I love this story. A credit union branch in Redford, MI, received a mysterious envelope earlier this month containing a short note, a riddle, and $1,000. The credit union is Community Choice Credit Union, and with nine branches and more than $500 million in assets, it is no small shop. The note was signed “Anonymous 1679.”.

The assistant branch manager who processes mail found the envelope.

The riddle reads:

Know the clue

Know the who

Anonymous 1679

The brief attached note says the money is to go toward fixing the broken sign out front of the building or to a charity of the credit union’s choosing. The credit union already has plans to fix the sign.

Chalk it up to a random act of kindness from someone with a case of the feel goods and an affinity for not-for-profit financial institutions? You could, but when looked at in context, this kind act may not be so random.

I wrote about Community Choice last summer in a piece titled A Plug In Michigan’s Brain Drain. The credit union’s Community Choice Foundation supports growth and investment in Michigan by encouraging local high school students to attend college in-state. The foundation, which was founded in 2008, doles out $100,000 in scholarships each year to high school students in the eight counties served by Community Choice. The criteria for selection includes GPA, volunteer service, a commitment to attend an accredited college in Michigan, and a pledge to use the education to give back to Michigan communities. Each scholarship is $5,000.

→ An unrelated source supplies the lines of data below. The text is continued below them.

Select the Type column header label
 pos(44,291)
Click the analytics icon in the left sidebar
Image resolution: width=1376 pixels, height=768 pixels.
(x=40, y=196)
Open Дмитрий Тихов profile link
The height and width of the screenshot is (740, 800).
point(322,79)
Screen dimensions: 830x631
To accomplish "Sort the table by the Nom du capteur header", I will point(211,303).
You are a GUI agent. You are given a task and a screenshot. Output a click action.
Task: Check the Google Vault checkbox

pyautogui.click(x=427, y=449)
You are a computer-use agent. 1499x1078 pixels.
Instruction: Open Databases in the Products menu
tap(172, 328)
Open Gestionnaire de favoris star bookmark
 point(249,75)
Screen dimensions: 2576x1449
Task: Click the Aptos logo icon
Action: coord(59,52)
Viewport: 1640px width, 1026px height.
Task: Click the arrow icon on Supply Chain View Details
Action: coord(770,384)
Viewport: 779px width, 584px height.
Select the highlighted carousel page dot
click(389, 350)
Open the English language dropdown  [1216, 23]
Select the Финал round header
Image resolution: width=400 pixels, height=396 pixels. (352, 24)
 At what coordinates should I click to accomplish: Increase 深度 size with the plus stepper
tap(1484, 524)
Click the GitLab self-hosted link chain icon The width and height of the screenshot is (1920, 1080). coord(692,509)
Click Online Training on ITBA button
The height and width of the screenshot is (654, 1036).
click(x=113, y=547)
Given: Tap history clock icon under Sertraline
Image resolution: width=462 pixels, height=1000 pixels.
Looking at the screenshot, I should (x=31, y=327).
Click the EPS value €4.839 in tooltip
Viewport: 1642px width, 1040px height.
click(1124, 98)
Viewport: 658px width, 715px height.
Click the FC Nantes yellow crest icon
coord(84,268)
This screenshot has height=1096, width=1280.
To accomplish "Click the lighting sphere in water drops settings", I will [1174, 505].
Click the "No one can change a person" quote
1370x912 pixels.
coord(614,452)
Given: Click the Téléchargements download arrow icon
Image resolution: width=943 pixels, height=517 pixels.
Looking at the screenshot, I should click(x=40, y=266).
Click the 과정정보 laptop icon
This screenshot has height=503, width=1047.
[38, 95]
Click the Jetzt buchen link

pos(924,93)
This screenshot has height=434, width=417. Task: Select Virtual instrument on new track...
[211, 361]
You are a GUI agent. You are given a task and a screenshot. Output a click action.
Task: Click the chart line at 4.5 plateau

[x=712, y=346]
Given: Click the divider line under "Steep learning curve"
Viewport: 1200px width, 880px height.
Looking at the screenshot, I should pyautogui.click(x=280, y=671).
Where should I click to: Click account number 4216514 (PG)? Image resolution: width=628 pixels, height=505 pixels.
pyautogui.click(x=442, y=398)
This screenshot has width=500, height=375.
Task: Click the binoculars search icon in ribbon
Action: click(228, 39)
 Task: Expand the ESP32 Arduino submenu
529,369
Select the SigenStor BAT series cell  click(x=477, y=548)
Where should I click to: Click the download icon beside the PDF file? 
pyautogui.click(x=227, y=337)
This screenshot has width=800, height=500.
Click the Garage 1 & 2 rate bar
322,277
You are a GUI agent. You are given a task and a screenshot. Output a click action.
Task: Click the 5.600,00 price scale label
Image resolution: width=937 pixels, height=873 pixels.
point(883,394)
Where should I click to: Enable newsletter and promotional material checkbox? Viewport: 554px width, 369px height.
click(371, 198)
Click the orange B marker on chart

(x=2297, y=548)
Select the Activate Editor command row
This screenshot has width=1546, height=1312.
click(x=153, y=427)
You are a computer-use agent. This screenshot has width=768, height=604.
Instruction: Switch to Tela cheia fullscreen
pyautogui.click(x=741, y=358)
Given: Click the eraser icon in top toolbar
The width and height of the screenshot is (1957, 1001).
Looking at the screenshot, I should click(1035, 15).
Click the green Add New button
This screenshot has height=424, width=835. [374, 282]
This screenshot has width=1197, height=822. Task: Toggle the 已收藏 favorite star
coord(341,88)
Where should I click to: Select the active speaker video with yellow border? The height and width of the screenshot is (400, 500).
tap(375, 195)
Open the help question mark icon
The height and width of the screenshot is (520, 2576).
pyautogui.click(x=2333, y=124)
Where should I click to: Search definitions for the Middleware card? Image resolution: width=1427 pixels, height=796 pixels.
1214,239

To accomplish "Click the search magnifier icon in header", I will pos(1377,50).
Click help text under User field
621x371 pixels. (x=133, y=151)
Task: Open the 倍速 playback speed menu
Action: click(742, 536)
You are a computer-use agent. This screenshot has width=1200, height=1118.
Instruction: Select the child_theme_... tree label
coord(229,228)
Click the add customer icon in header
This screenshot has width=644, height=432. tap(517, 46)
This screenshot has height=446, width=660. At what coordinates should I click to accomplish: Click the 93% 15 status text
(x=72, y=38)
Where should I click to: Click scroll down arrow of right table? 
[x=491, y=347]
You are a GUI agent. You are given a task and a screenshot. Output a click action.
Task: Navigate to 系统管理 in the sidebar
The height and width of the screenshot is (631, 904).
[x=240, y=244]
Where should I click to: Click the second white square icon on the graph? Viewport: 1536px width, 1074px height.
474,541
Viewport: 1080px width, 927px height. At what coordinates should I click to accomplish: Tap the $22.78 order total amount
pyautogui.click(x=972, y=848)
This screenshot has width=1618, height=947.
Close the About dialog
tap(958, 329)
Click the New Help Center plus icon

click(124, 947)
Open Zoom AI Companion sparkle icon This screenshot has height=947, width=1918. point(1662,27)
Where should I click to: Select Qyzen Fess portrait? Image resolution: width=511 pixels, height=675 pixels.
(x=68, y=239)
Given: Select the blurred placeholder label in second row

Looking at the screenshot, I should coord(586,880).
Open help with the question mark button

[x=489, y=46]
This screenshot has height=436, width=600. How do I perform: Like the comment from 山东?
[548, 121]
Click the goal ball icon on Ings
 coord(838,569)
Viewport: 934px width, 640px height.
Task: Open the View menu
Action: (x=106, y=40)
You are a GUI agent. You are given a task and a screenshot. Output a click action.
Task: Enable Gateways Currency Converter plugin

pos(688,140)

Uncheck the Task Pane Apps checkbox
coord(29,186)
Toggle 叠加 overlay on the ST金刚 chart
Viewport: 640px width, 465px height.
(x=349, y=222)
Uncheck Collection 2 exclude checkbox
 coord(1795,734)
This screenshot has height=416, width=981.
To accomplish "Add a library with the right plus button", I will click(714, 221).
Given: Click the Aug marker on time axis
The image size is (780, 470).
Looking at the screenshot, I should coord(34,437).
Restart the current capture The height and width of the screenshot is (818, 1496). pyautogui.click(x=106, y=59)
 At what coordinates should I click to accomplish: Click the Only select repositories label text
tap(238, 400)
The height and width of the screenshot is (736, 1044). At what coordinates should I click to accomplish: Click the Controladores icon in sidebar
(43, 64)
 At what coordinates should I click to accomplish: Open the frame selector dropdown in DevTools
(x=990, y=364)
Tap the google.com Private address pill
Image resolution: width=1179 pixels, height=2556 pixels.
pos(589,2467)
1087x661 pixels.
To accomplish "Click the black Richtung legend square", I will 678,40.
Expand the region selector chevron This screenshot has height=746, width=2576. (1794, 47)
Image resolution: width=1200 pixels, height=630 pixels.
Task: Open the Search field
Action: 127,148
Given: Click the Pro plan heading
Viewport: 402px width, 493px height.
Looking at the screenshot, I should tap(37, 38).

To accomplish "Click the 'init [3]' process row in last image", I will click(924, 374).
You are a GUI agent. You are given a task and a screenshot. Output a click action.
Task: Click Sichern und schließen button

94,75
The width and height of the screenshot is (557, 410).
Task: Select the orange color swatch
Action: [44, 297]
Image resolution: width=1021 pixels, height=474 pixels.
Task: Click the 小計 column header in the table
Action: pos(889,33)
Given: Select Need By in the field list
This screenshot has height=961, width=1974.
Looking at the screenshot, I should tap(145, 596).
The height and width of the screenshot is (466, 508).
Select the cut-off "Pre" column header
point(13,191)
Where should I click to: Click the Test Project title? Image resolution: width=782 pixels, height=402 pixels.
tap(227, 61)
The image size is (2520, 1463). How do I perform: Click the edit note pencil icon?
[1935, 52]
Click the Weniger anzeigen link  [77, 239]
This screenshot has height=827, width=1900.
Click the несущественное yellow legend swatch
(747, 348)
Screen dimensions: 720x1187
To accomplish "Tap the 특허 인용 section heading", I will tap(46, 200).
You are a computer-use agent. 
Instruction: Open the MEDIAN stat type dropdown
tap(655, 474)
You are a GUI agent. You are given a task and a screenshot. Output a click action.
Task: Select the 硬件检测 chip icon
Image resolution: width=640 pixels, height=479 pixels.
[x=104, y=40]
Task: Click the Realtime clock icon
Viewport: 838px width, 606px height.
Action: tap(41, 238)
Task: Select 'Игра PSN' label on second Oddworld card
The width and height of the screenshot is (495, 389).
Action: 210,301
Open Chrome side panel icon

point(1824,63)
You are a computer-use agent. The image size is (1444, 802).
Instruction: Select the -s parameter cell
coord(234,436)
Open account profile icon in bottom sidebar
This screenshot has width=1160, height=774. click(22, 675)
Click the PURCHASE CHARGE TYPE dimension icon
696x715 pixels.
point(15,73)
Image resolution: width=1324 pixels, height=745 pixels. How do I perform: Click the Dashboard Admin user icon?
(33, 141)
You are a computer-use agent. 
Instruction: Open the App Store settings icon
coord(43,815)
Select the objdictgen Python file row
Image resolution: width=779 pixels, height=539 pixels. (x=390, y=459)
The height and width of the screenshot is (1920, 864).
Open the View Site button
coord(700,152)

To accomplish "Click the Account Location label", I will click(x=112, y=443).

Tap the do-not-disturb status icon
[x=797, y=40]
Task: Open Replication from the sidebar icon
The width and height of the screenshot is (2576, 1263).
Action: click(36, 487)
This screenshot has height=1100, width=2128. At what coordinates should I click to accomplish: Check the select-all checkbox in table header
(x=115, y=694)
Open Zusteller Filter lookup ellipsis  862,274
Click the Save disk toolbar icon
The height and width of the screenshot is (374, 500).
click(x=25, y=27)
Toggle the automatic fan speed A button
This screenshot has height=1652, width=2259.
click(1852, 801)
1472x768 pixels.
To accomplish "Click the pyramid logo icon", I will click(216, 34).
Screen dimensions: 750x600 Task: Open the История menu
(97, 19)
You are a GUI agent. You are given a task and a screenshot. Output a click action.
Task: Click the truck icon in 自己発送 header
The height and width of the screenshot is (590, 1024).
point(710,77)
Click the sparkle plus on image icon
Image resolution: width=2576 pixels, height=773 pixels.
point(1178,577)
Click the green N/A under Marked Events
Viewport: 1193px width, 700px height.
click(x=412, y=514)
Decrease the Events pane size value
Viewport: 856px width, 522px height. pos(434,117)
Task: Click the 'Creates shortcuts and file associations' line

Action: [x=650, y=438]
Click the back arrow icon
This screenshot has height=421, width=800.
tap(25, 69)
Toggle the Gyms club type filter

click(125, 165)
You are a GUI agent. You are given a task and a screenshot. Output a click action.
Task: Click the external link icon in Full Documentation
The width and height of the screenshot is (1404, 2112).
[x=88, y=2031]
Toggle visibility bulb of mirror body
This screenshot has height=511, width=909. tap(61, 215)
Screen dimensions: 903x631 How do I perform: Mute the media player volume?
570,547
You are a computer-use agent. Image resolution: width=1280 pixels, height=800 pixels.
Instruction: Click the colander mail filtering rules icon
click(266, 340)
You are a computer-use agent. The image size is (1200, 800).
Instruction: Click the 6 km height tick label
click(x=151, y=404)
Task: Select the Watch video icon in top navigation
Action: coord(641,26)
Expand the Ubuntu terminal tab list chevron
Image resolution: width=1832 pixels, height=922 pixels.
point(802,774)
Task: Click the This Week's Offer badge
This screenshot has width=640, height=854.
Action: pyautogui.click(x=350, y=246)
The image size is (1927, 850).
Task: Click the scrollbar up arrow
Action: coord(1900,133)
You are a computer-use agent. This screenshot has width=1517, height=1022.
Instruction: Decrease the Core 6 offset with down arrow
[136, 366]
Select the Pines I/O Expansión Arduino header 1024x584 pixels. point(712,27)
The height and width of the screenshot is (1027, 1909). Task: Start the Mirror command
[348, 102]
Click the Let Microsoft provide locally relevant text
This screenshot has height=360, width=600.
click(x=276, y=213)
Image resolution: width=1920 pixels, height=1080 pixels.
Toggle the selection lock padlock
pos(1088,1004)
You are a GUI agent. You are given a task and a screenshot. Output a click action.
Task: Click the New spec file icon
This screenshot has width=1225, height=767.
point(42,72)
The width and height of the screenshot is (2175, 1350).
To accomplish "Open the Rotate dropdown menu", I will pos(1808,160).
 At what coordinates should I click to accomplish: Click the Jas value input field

But the credit union’s community work goes beyond scholarships. Community Choice raised more than $885,000 and donated 1,300 employee hours to charitable causes since 2008. The credit union reimburses employees for up to 24 volunteer hours per year.

During the summer, Community Choice gave employees up to $200 to perform random acts of kindness. For example, the credit union might pay an expired parking meter, buy a stranger ice cream, or pick up a meal tab at a restaurant and leave a card saying: Community Choice Paying It Forward.

So sure, the $1,000 donation and the riddle might be a random act of kindness, or, it instead could be a thank you.

“It is because credit unions are community based, I think that compels people to make these kind of donations,” says Abbey Bierlein, foundation coordinator at Community Choice.